Data Quality vs Data Quantity: What’s More Important for AI?

Business are enjoying a data revolution

The sheer volume of data being collected from Internet of Things devices has skyrocketed in recent years, and sophisticated artificial intelligence and machine learning tools are able to extract valuable information that would otherwise go unnoticed. However, this glut of data has raised a critical question: How important is the quality of the data being collected?

Artificial intelligence and machine learning can provide remarkable insight. However, AI can’t distinguish between good data and bad data on its own, and the algorithms powering AI can only assume the data being analyzed is reliable. Bad data, at best, will produce results that aren’t actionable or insightful. But there’s an even bigger concern: Bad data can lead to results that are misleading. In addition to the time and money wasted analyzing bad data, AI systems can encourage a company to take steps that are even more wasteful.

Martha Bennett at Forrester believes deriving meaningful insights from data is key to staying competitive.

One concern that often arises in statistics is erroneous signals.

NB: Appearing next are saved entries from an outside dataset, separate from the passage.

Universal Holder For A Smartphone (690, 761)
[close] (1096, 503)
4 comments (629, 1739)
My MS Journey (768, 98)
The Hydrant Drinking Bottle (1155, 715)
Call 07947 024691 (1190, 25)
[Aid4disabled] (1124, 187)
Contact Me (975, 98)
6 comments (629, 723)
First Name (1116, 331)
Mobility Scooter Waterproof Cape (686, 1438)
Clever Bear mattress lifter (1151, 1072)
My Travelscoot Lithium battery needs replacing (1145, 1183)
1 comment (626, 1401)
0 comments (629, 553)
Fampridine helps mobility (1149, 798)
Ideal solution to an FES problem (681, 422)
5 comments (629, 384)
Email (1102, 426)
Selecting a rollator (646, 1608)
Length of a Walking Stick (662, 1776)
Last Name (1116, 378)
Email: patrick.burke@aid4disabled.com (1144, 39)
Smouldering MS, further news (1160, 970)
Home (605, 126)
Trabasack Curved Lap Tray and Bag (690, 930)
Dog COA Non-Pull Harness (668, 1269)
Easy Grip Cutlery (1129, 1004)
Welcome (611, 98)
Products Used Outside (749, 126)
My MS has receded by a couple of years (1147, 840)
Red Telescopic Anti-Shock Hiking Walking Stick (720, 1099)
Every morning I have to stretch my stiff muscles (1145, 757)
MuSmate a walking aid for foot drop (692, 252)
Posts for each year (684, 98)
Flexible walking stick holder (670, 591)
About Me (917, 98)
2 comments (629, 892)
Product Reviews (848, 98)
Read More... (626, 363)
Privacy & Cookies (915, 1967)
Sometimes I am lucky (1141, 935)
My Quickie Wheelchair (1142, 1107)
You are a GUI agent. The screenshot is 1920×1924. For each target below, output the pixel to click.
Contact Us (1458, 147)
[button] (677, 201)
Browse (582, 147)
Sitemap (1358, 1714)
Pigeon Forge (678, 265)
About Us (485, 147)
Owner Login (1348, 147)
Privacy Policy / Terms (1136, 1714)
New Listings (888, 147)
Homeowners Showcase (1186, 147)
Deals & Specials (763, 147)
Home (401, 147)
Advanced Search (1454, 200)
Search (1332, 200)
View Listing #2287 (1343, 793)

A small bias in a sensor, for example, can cause AI systems to see an effect that isn’t real. The likelihood of a system picking up on an errant signal rises with the volume of data collected; a tiny bias in a sample is far more likely to be noticed by AI when using the volume of data common with today’s machine learning systems. Even data of reasonably high quality can lead to erroneous results, potentially leading companies down an unproductive path. This is part of the reason why data scientists are in such high demand. Their ability to implement the right algorithms is clearly important, but it also takes human judgment to make sense of the results AI systems produce. Determining whether a signal is a real effect can be a challenging task.

The power of machine learning is largely due to its ability to learn on its own. In order to get started, however, ML systems need to be trained with a set of data, and this data set needs to be of especially high quality, as even small problems can spoil the algorithms from the beginning. ML often works best when it’s left alone; tweaking the results manually can introduce bias and other problems. However, it’s important to carefully note how the ML system was trained and what data set was used. If problems arise later on, being able to examine the original data can be essential.

Relying on AI is important for a growing number of businesses. However, it can be tempting to use AI when it’s not the appropriate choice. In some situations, there simply isn’t enough high-quality data for systems to analyze, yet people often feel tempted to use AI systems anyway. Before launching an AI project, it’s important to examine the data itself and determine if quality results are even possible. AI systems all have their limitations, and none are able to make up for a lack of good data to analyze. Again, human expertise is essential. Data scientists and other statistics experts know how to examine data and find out what type of analysis is appropriate.

In general, more data leads to better results. Eventually, however, there comes a point where no additional data is needed as the data set is already broad enough to get the most out of AI and ML systems. It can be easy to fail to recognize when there’s no need to gather additional data due to the low cost of data storage and processing power. Over time, however, costs can creep up and eventually become less sustainable. This problem is also exacerbated by cloud storage, which makes acquiring storage space only a few clicks away. Before feeding more data into AI and ML systems, organizations should take time to determine all of the associated costs and ask whether doing so is worthwhile. If AI and ML systems are already fully saturated with data, it may make more sense to cut back instead of expand.

Data is driving today’s tech fields, and there’s no sign of this trend slowing down in the near future. However, it’s important to use the right tools when analyzing data to make the most of it, as misusing data can be wasteful or even dangerous. Before feeding more and more data to AI and ML systems, take some time to determine if there are ways to improve overall quality. A bit of data quality improvement can go a long way toward making the most of AI and ML systems.